Most college basketball players go through a maturation process in their 3-4 years on campus. They start as nervous freshman needing guidance and eventually grow into confident team leaders. But when you are a junior college transfer like Dominique Keller, one year you're the new kid on the block, and the next you are expected to lead the team.

Forward Dominique Keller is the only senior on the Illinois basketball team. With the loss of last year's leaders Chester Frazier, Trent Meacham and Calvin Brock, Keller must become a leader whether he is a starter or not.

"I already knew I was the oldest one here and the guys would look up to me, but I kind of noticed when the freshmen kept asking me questions," Keller remembers. "And when I was doing something, they were kind of copying what I was doing.

"It made me realize as a senior, you've got to do everything the right way. If you do something wrong, the other guys think they can get away with it. And Coach is gonna be on me more."

He has just one more year to prove himself as a college player, and this gives him more incentive to work hard.

"Yeah, this is my last go-around. I kept thinking all summer, I've got to take control of the team. I've got to be the example. I've got one more year left, and I'm gonna try to go out with a bang."

Illini coaches are allowed occasional short practice periods to work with groups of four players at a time in preparation for the official beginning of practice in mid October. Keller says the practices are intense.

"They're working us pretty hard. They're pushing us on the sideline."

With four newcomers and a hunger for a great season, Keller understands the necessity of hard work and likes it.

"I'm enjoying the workouts. It's a lot more fun than last year for me. We've got these young guys in, and they're so athletic. I just got through watching a couple of them, and it's just amazing how things changed in a year.

"Last year at this time, we were just trying to get back. Now we're back, and with these new guys coming in, it's a lot of fun."

The 6'-7" Texan has been pleased with the progress of point guard Demetri McCamey.

"I think Demetri is a lot smarter. And I think he's a lot quicker than he was last year. At first, he seemed like he was more offense oriented. Now I think he has a better understanding of the need to get his man.
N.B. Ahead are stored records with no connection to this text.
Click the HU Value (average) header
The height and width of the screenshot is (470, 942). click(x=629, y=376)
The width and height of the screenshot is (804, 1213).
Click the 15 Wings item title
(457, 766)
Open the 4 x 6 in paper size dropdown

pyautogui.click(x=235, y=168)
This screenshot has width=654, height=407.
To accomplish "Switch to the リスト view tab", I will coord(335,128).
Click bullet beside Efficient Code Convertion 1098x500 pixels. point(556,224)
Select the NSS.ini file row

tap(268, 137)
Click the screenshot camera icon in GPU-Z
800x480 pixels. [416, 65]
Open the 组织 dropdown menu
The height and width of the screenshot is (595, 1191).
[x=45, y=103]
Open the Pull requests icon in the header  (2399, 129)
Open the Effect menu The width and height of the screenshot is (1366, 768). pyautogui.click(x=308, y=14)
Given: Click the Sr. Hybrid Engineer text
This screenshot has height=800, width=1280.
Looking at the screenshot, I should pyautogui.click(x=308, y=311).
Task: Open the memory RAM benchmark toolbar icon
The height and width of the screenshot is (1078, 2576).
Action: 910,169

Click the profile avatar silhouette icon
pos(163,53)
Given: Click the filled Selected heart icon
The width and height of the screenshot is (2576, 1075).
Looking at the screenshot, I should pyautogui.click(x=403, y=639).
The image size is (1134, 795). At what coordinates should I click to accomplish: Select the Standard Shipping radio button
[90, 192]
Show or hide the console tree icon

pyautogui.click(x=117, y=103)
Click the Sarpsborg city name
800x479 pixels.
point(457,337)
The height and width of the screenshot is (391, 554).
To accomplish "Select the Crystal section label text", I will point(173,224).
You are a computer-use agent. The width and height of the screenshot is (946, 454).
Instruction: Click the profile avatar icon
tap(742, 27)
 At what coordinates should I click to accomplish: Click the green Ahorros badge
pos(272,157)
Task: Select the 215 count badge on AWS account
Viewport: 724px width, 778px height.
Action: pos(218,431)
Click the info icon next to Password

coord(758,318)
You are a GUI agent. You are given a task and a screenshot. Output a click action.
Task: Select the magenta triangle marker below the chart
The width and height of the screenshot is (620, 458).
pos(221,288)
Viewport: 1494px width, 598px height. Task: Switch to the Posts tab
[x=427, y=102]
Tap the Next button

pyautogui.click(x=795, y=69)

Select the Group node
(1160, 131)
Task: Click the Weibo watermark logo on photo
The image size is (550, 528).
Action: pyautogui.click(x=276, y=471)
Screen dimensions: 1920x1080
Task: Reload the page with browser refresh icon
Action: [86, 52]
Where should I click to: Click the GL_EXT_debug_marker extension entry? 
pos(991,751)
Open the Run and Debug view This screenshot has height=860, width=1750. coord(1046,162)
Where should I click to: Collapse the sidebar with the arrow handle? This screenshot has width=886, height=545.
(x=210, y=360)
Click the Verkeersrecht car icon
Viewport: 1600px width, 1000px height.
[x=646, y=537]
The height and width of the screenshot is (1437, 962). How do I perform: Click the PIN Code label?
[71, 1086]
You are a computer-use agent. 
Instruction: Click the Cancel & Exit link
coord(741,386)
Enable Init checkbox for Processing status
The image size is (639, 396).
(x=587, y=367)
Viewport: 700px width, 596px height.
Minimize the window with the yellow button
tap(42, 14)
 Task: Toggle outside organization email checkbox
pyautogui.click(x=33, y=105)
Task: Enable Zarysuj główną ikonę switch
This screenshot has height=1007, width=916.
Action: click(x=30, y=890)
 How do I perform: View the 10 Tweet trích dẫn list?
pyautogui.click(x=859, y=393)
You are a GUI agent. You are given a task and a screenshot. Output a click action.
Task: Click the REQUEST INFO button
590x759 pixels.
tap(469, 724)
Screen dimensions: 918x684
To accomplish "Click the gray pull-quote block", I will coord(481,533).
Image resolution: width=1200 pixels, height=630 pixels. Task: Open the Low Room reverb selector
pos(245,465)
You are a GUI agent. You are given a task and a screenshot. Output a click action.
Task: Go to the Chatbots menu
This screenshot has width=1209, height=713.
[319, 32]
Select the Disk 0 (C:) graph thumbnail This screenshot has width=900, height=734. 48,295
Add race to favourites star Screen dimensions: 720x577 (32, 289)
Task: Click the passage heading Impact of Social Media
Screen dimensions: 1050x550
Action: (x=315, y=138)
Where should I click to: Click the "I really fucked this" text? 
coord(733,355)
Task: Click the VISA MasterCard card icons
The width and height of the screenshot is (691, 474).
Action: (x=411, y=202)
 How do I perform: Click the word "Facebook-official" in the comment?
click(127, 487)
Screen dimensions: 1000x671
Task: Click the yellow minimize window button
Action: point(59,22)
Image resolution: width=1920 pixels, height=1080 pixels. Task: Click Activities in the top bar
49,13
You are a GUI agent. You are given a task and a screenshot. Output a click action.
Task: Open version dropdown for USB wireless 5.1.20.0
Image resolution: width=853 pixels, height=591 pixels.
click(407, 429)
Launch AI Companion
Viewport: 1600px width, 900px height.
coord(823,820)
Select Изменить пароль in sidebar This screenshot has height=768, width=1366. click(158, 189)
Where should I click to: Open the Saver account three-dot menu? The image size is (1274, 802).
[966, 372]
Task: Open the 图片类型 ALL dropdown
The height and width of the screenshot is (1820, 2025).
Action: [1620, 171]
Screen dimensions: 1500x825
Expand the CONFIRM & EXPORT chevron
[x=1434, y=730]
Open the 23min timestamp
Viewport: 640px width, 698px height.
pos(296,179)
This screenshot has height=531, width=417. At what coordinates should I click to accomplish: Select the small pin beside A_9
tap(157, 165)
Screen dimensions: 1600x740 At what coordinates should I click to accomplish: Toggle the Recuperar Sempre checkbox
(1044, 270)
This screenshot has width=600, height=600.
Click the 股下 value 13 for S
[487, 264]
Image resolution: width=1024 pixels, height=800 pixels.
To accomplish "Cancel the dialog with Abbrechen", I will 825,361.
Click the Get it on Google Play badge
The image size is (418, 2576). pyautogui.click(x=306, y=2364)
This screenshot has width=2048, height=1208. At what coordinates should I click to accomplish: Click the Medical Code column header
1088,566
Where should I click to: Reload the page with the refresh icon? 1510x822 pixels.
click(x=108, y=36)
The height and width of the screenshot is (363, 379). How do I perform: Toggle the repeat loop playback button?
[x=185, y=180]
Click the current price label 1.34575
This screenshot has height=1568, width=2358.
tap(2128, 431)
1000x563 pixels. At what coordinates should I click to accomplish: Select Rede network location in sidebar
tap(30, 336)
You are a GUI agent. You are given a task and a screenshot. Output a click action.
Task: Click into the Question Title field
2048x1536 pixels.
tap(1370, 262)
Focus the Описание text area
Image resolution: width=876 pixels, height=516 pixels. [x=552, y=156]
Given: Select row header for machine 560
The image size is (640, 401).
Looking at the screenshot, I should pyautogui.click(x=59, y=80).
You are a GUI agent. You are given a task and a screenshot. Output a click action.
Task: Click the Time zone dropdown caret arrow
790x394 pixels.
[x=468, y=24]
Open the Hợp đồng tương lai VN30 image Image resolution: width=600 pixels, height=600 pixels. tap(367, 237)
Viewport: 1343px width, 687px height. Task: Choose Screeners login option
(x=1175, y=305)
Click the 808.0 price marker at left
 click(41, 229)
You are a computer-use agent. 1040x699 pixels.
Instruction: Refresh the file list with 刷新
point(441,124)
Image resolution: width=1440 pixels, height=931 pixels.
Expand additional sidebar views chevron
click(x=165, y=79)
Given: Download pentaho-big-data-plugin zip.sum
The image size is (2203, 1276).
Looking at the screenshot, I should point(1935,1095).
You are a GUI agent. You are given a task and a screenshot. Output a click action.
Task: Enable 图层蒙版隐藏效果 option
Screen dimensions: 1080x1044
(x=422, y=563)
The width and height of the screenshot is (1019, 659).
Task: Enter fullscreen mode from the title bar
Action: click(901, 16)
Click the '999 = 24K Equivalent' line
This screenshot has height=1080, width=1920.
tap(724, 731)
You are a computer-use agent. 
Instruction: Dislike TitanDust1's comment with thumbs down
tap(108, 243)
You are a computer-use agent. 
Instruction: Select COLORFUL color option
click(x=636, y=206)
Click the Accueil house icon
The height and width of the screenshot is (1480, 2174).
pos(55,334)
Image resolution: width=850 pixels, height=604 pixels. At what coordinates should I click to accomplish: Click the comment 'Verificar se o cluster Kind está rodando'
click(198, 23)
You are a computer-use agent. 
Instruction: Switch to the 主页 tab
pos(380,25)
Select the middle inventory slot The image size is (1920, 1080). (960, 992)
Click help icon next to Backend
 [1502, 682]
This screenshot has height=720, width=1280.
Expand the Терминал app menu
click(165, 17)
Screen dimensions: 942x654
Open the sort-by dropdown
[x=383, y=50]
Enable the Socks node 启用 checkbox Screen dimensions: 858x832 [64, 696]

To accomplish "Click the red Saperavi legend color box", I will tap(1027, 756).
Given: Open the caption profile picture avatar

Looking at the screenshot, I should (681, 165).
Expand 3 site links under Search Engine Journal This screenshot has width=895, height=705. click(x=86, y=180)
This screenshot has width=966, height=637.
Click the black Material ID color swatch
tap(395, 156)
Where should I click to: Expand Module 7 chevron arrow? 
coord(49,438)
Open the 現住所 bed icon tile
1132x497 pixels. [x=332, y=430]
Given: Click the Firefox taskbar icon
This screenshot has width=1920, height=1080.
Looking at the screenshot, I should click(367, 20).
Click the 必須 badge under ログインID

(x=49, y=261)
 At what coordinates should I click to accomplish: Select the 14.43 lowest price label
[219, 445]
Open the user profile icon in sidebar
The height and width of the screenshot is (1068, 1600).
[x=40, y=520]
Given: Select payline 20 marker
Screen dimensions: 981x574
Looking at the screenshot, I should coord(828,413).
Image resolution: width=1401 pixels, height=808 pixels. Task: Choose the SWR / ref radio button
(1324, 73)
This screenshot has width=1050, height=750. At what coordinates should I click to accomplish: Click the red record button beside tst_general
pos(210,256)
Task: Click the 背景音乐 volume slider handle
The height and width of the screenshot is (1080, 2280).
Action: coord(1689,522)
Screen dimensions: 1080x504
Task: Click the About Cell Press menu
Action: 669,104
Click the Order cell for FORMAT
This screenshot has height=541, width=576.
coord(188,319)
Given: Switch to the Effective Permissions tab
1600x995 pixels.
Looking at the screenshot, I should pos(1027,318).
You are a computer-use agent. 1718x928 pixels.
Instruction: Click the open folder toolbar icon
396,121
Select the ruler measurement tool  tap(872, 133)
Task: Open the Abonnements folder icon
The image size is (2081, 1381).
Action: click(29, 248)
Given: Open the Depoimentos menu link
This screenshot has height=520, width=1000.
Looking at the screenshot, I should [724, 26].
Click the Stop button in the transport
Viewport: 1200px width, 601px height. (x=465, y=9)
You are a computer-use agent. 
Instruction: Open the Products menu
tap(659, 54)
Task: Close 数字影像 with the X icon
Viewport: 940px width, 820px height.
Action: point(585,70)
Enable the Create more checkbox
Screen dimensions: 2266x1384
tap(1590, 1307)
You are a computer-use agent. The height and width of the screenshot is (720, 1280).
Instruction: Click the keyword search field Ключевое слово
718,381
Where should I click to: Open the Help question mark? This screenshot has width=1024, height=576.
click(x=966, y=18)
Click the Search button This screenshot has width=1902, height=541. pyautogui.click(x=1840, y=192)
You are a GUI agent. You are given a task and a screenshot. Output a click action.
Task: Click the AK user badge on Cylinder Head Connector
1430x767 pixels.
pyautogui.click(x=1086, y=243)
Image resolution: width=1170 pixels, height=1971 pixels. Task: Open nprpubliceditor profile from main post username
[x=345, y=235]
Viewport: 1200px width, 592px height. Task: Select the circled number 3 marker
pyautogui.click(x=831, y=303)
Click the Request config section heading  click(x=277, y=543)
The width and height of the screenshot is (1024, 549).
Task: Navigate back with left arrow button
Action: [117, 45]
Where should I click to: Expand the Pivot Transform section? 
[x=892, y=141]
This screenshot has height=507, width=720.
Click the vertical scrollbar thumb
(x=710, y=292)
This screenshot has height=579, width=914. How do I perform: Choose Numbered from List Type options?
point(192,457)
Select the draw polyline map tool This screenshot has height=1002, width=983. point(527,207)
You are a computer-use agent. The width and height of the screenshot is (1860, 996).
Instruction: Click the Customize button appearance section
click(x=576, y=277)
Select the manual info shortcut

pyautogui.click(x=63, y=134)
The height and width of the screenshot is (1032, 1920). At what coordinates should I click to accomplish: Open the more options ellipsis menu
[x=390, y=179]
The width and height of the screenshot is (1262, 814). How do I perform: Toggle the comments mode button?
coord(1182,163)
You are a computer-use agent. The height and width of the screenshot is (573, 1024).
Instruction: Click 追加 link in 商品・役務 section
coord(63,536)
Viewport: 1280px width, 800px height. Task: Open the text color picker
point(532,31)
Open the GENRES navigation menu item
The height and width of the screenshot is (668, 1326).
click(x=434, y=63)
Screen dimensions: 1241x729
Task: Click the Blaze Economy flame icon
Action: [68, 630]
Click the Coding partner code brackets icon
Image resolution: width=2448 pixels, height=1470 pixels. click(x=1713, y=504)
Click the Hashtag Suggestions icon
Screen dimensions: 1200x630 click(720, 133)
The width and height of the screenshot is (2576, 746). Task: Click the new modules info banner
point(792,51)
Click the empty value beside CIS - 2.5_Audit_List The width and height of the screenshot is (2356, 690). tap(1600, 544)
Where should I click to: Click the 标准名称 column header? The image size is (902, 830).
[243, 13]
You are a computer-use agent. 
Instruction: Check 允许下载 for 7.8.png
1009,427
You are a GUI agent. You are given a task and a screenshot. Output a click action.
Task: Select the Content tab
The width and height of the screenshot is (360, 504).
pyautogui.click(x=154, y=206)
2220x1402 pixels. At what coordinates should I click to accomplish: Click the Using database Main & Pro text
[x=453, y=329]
"During the games, he tries to guard the best player in the game. He's better with that. He's a lot stronger and a lot faster. He realizes this is his time to take control of the team and be a leader. I think he accepted his role."

Keller has another player in mind when asked who is the most improved Illini.

"I'd have to say Alex Legion. Last year was kind of tough for him. He went into the season playing half a year. He came in and hit a couple shots, and then he went into a drought. It would be tough on anybody because he was expected to do so much coming in.

He could always shoot it, but now he's doing other things like shooting off the dribble, playing defense more, rebounding. So I'd say he's the most improved player."

Keller learned a great deal playing pickup games with former Illini star Deron Williams recently.

"It was me, Alex, Demetri, Stan (Simpson) and D-Will. We lost the first game, and then we came out and won like 8 straight. He just knows so much about the game. He's so smart on the court. He kept telling us to reduce our turnovers. He had the ball about 80-90% of the time, and even with double and triple teams he never turned the ball over once.

"He kept telling Demetri, if you want to be a point guard you have to control the team. And he was on me and Alex alot about making us drive left, hitting step-back shots and just working on our games in general."

When asked what separates Williams from other players, Keller had a ready response.

"I think it's two things. One is his work ethic. I see how hard he works just shooting around. I know we played 10-11 pickup games back to back, and he played all of them and still got shots off, was working on his pick-and-roll and stuff afterwards.

"And he just hates to lose. Nobody likes to lose, but he was pretty hot after we lost that first game. He let us know that he don't lose, and if we want to be successful we've got to win. He was on us pretty hard, and we were on our game after that."